Accelerometer and gyroscope:

The Accelerometer is used to provide you with directional movement of your mobile phone. It is used in measuring the linear movement of the device. Unfortunately, you won’t get the tilting or lateral orientation with this sensor which is where the gyroscope comes into play. The Gyroscope will track any twist or rotation of the phone.


The Barometer is used in measuring atmospheric pressure. In high-end phones, the barometer helps determine the phones’ height above sea level thus providing you with more accurate GPS information with instant altitude data.

Digital Compass:

The digital compass is used in finding the North direction and is used in maps or navigation apps. It makes use of a sensor known as a magnetometer to provide you with simple orientation with respect to the magnetic field of the the earth.

Proximity sensor:

The proximity sensor is used in determining the distance of the phone from your body. This way, any unwanted commands are done away with in case it senses the proximity to the ears. The screen will be locked down to avoid any unwanted commands during the call in addition to helping save some battery power.

Fingerprint sensors:

Fingerprint sensors come in a number of recent smartphones. These sensors help with the phone’s security and can be used as a substitute to passwords.

GPS sensor:

The GPS (Global Positioning Sensor) is used for navigation purposes.

Ambient light sensor:

This sensor is used to help conserve the phone’s battery life by automatically setting the screen brightness in accordance to surrounding light.

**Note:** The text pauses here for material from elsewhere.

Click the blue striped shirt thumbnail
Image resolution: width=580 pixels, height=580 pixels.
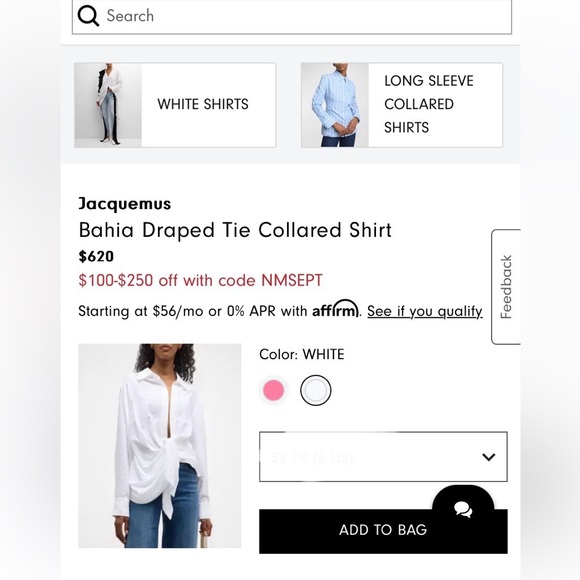click(335, 105)
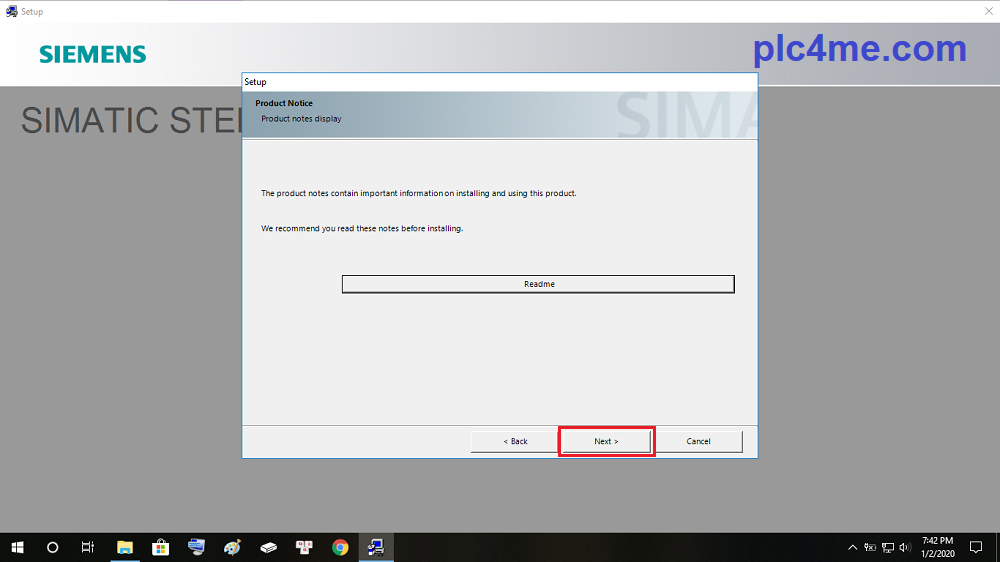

Temperature and humidity sensors:

These sensors are used in determining the state of the environment around you in terms of temperature and humidity.

Heart Rate monitor:

As the name suggests, this sensor helps monitor your heart rate through the pulse of the blood vessels on your finger.

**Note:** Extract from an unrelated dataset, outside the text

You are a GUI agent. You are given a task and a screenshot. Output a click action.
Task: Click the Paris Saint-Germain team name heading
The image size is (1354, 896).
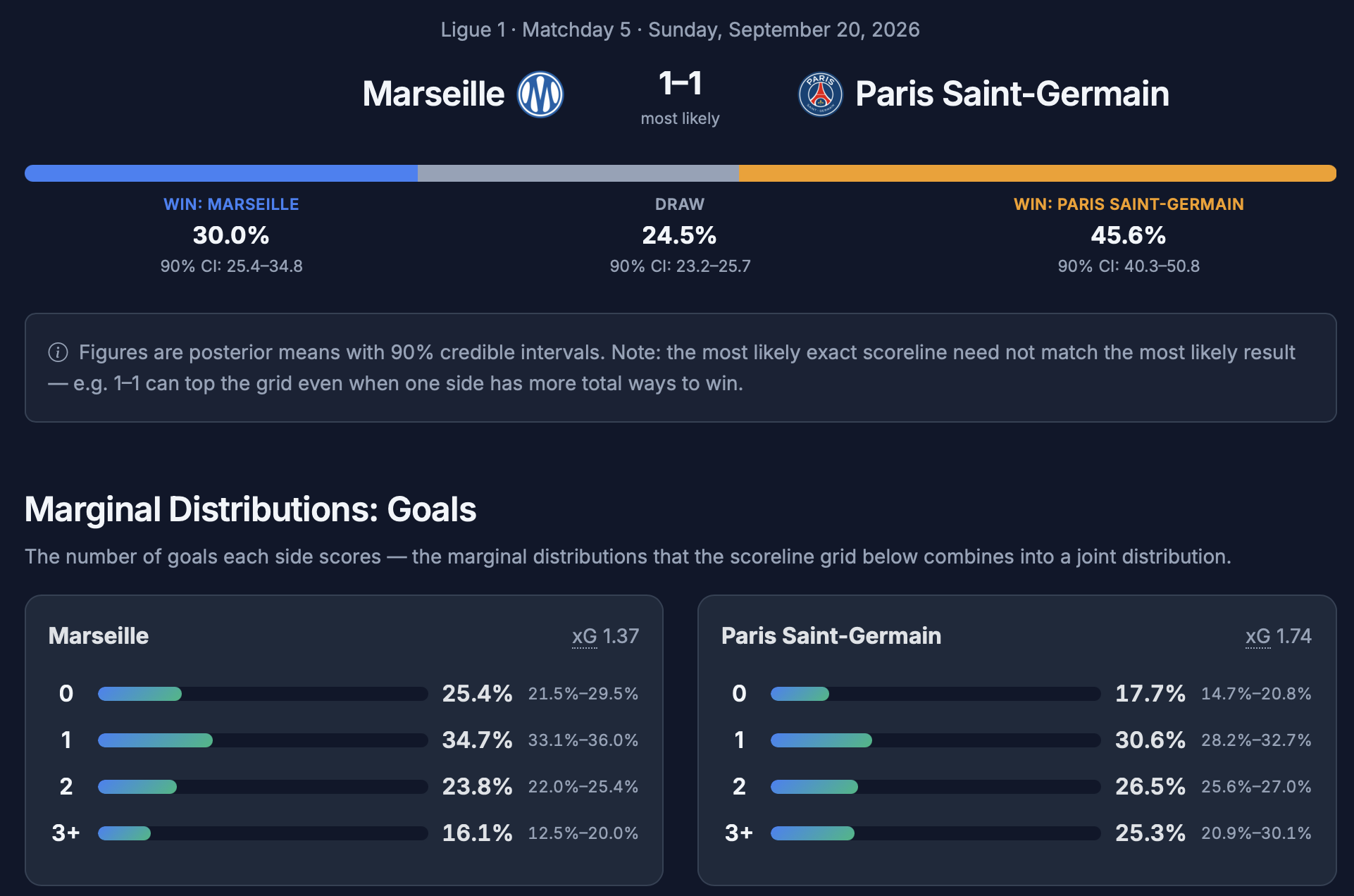point(1012,94)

The pedometer is used in calculating the steps you have taken and is predominately used in a number of health-related apps in the phone.


The thermometer is used in measuring the temperature within the phone. In the event of over-heating, the phone will automatically turn itself off.
Sensors are becoming more advanced, portable and cheaper. This means that with time, given the different sensors in your phone, it will be like walking with your own personal assistant. Your phone will be able to sense a number of things from your emotions to the temperature in your surroundings and either report directly to you or to a remote device. With the advancement in technology in each passing day, the sky will be the limit in terms of what sensors will be able to do on your phone.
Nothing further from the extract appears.